Kara Swisher

Recent Posts by Kara Swisher

Microsoft's New Mobile Phone Software Is Coming (and Its "Project Pink" Still Lives)–But Should It Just Give Up and Buy RIM?

Next week at the Mobile World Congress in Barcelona, Spain, Microsoft is likely to unveil Windows Mobile 7, the new version of its mobile operating system, trying to create some excitement around its foundering mobile strategy.

“Foundering” is probably kind, given the innovative strides both Google (GOOG) and Apple (AAPL) have made in the smartphone arena in recent years by comparison.

That’s why rumors about the various attributes of the new mobile OS escalated again after Microsoft (MSFT) CFO Peter Klein noted at the company’s most recent earnings call: “As we have been saying from a product perspective, we are working very hard on the next version of Windows Mobile…we will be talking more about that in Barcelona in a few weeks.”

The most prominent of those rumors is that the new OS morphs into a kind of “ZunePhone,” incorporating functionality from the software of Microsoft’s digital music player.

And as one hand does software, Microsoft has also been doing the smartphone equivalent of a Long March with its “Project Pink,” the long anticipated multimedia touchscreen device that has been in development for a while by its Premium Mobile Experiences group.

That team is apparently hidden away in a Seattle office–as opposed to its nearby Redmond, Wash., HQ–and still includes some employees from Danger, the iconic company that designed the once-popular Sidekick mobile phone and was bought by Microsoft in 2008 for $500 million.

There, both Microsoft-designed hardware and software are being created, with some sort of device to come out this year, sources said, despite persistent rumors that the whole project would be scotched.

The hope–when the tech giant finally does end this very long gestation–is that it can finally get some traction in the increasingly important smartphone space, which is dominated by Apple’s iPhone and, farther behind, phones using Google’s Android operating system.

> [Data records]:
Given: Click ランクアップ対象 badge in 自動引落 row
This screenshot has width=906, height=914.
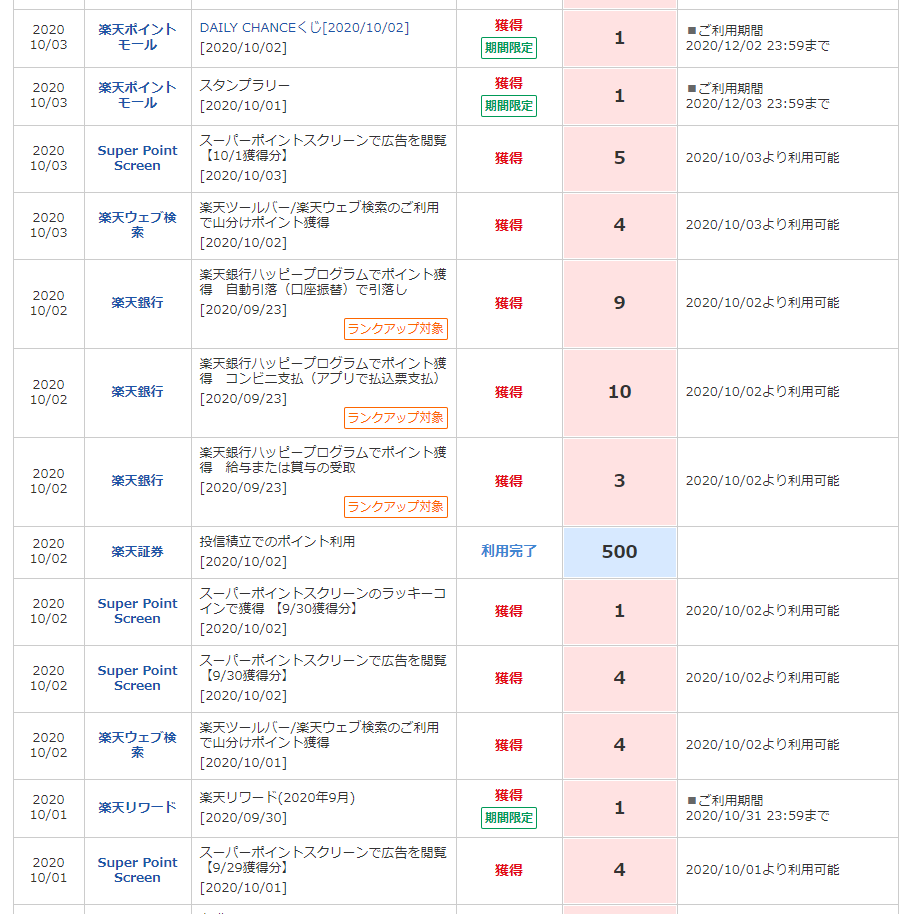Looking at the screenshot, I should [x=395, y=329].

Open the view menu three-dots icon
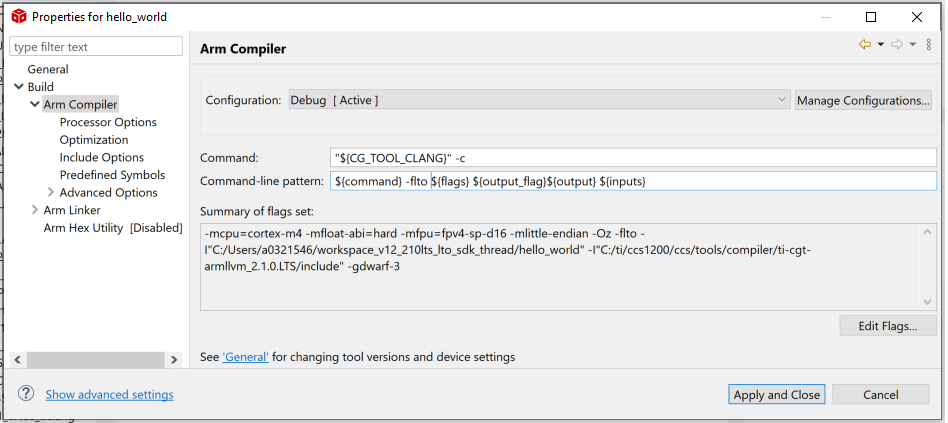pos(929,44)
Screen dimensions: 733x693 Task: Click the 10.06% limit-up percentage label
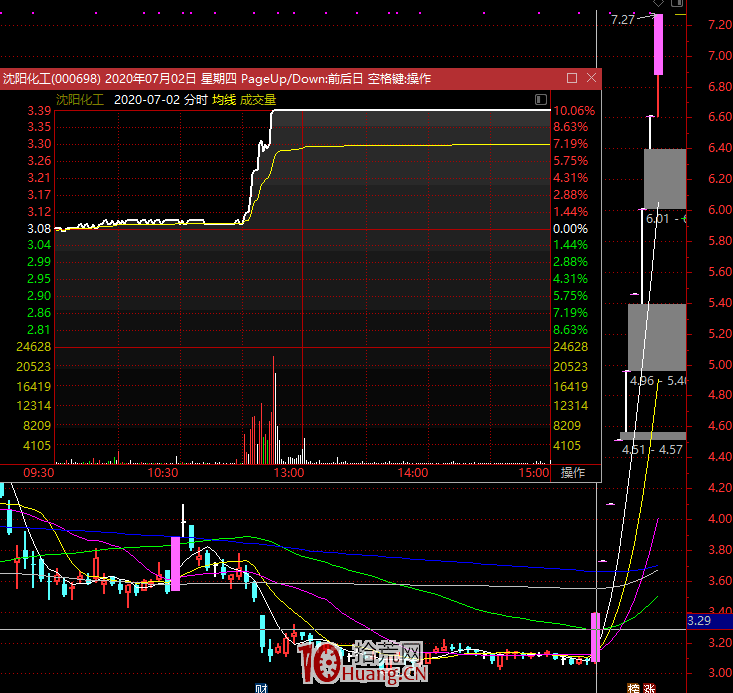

> [Given request]:
Answer these questions using the article on Microsoft's mobile phone software:
(a) In which city is the Mobile World Congress being held?
(b) Who is the Microsoft CFO quoted in the article?
(c) In what year did Microsoft buy Danger, and for how much?
The records were taken from a separate source.

> [Written solution]:
(a) Barcelona, Spain.
(b) Peter Klein.
(c) In 2008, for $500 million.